● Task requirements
Begin your copy at the line with "This screenshot has" in the records below and end it at the line with "Task: Open the 透视图 viewport dropdown menu", restating each line word for word; omit the pictures.

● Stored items

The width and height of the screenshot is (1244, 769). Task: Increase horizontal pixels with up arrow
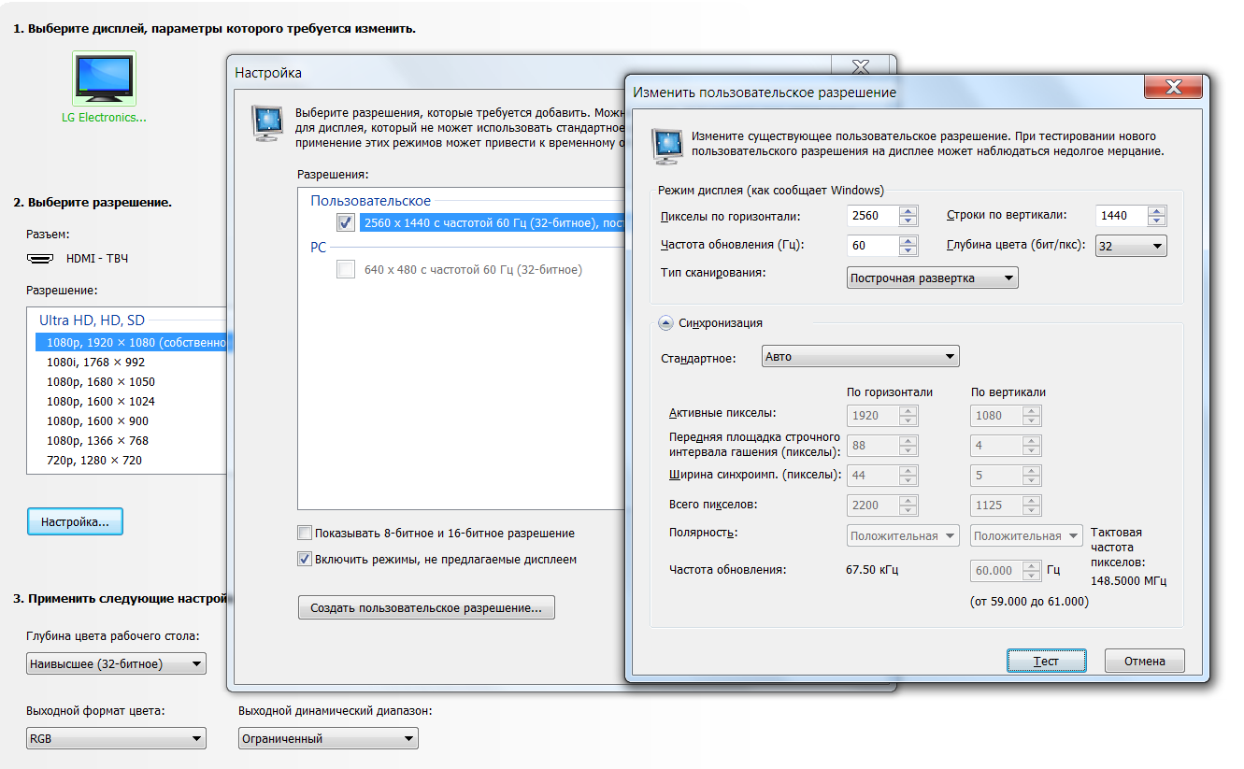click(908, 211)
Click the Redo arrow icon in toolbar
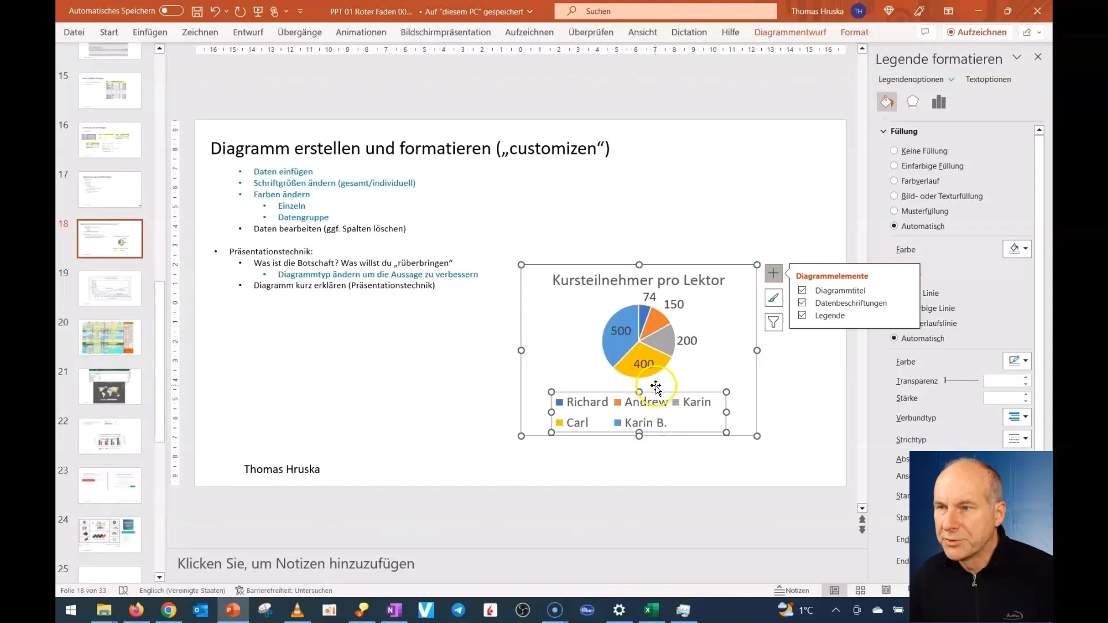1108x623 pixels. 239,10
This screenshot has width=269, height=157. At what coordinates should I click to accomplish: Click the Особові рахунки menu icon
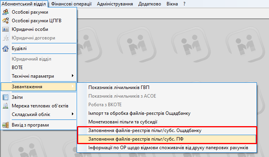tap(5, 12)
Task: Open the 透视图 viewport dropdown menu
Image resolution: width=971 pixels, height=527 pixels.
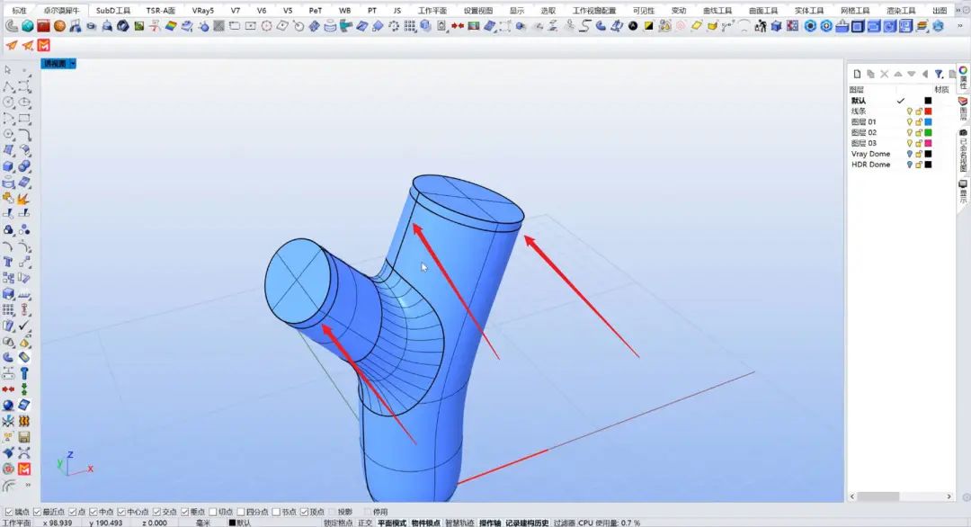Action: coord(73,64)
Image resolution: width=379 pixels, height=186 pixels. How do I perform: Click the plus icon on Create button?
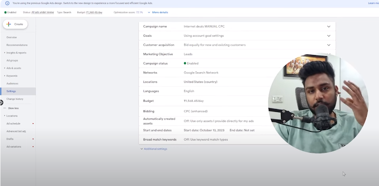pyautogui.click(x=9, y=24)
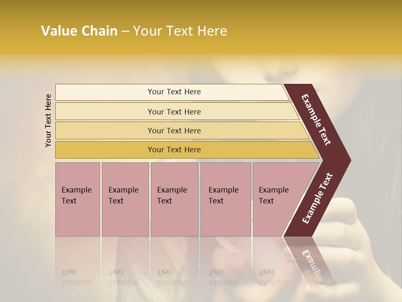402x302 pixels.
Task: Click reflected text beneath first pink box
Action: click(77, 278)
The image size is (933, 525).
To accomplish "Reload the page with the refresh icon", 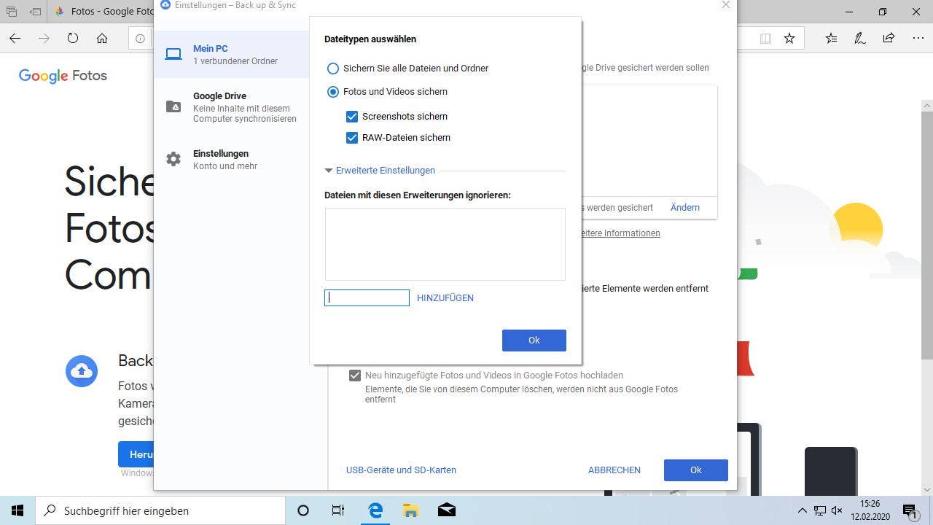I will 72,38.
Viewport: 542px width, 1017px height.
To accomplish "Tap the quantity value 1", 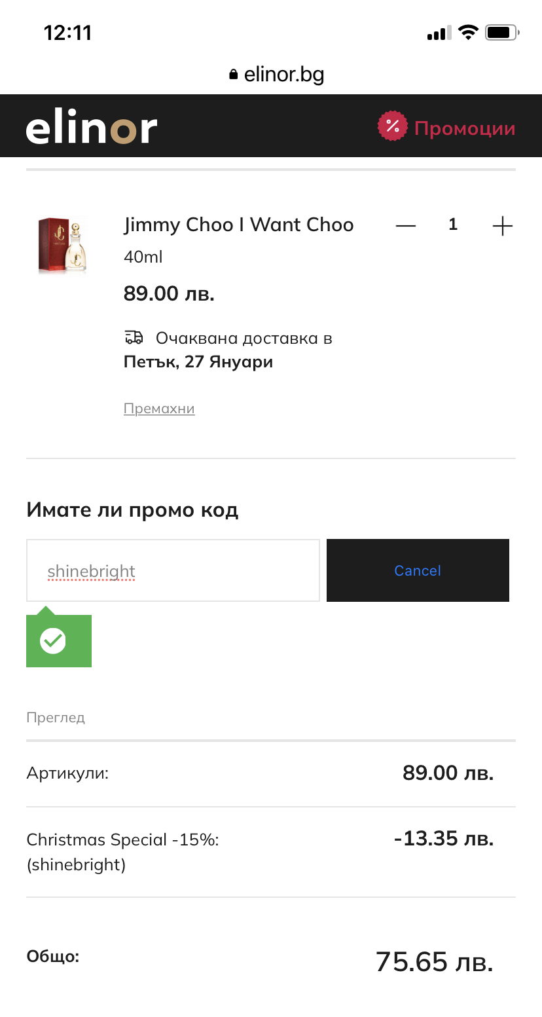I will click(x=453, y=225).
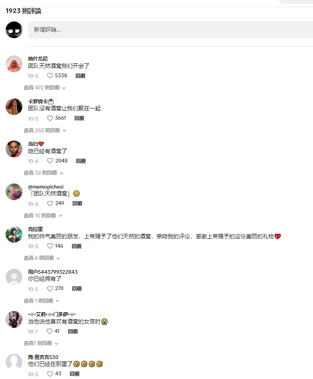
Task: Like @memopichesi's comment with 249 likes
Action: (50, 203)
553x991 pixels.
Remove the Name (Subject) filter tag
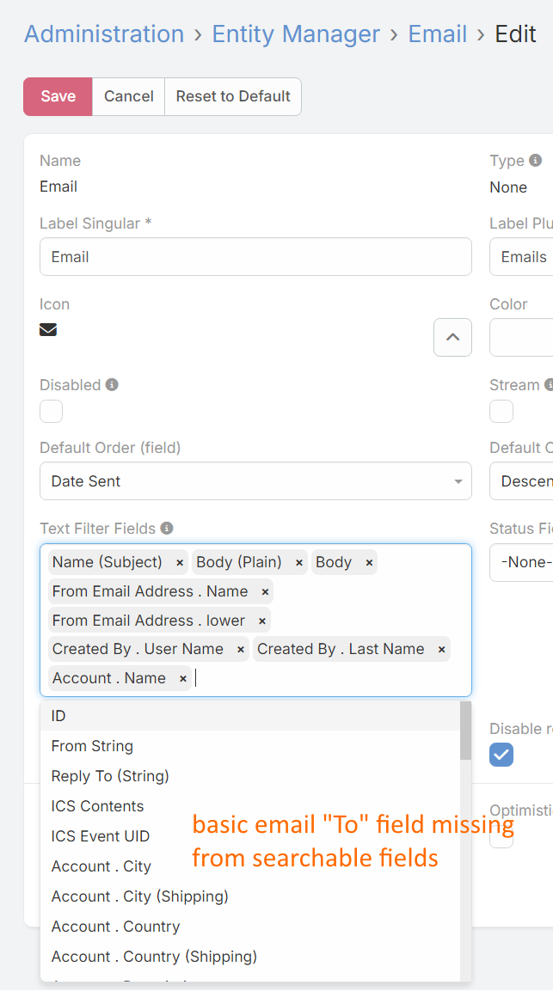[180, 563]
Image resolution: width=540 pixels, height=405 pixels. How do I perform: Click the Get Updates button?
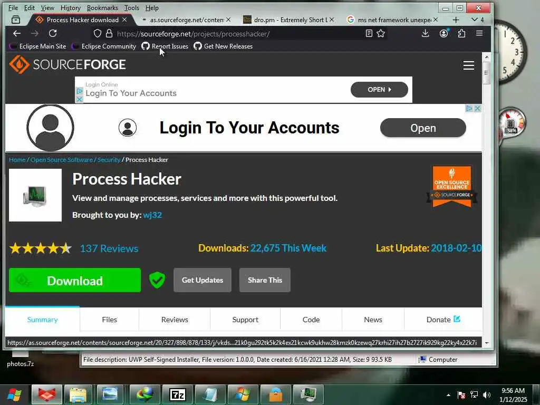pos(203,280)
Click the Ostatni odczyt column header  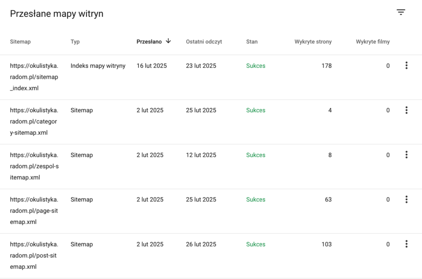click(204, 42)
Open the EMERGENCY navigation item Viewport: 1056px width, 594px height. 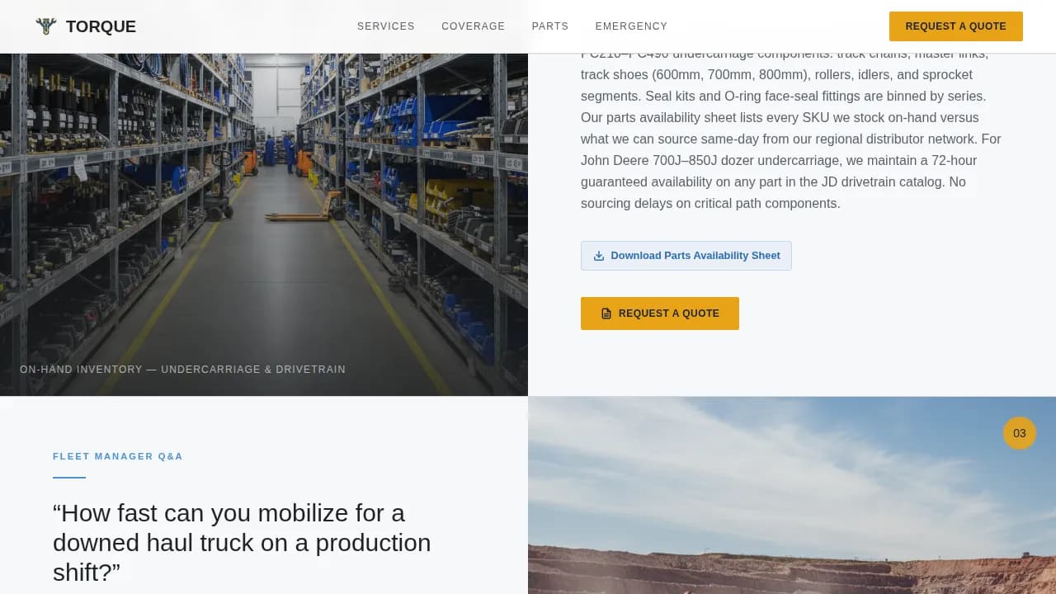tap(631, 26)

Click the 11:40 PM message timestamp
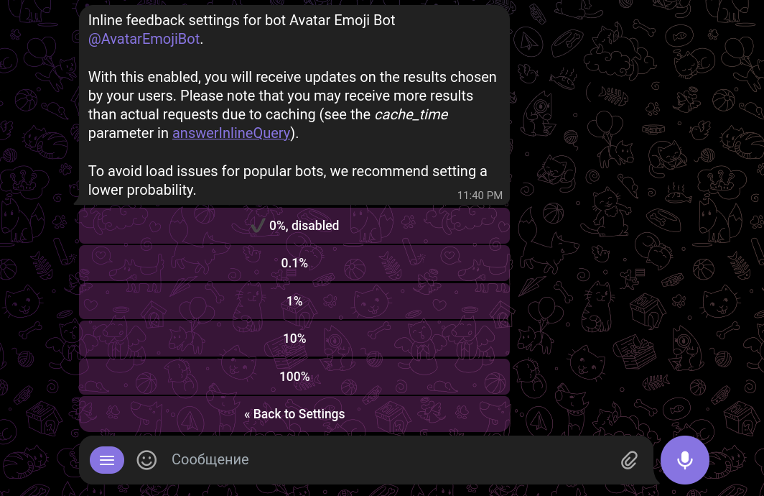[479, 195]
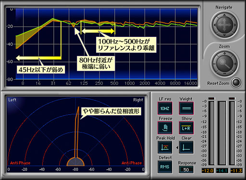Click the Navigate pad up arrow
Image resolution: width=246 pixels, height=180 pixels.
[x=224, y=15]
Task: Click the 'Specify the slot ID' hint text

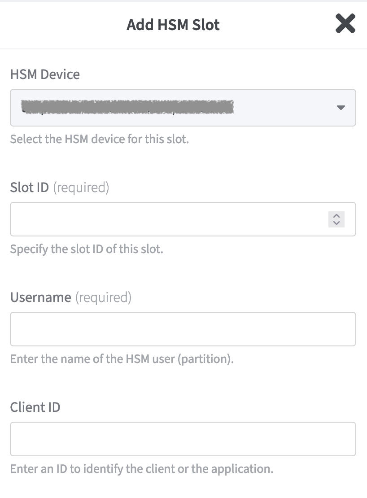Action: (x=86, y=249)
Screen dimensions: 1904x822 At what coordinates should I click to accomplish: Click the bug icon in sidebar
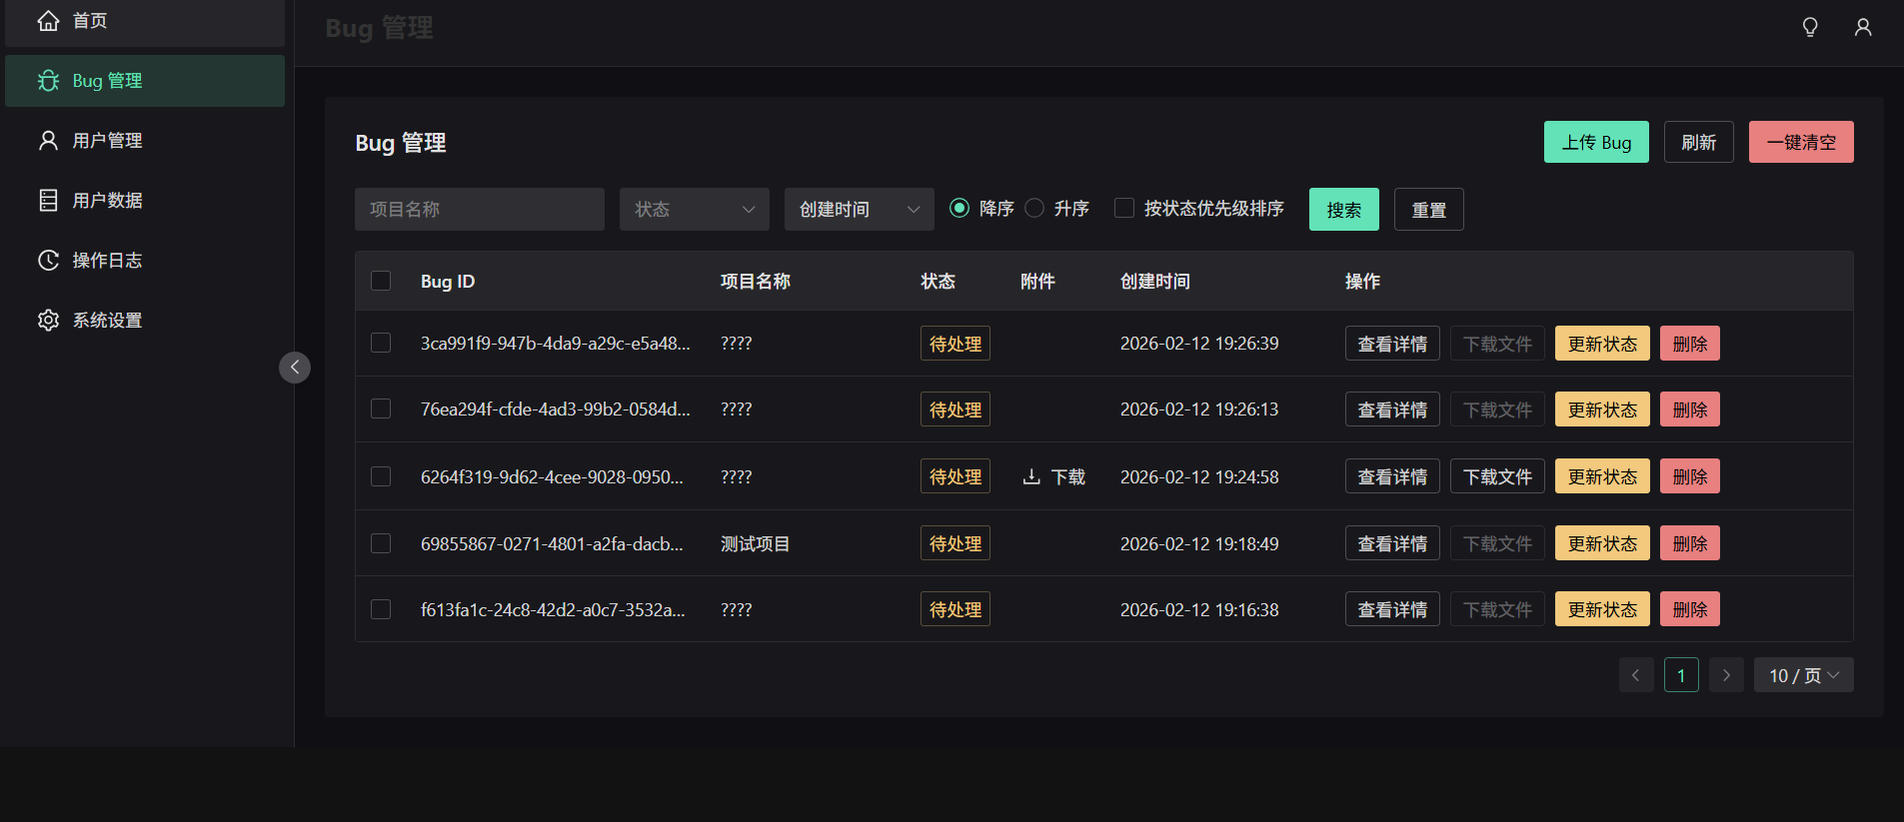click(48, 81)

● Answer space
This screenshot has width=269, height=157. At what coordinates should I click to accomplish: Click the Особові рахунки menu icon
tap(5, 12)
Task: Open the 透视图 viewport dropdown menu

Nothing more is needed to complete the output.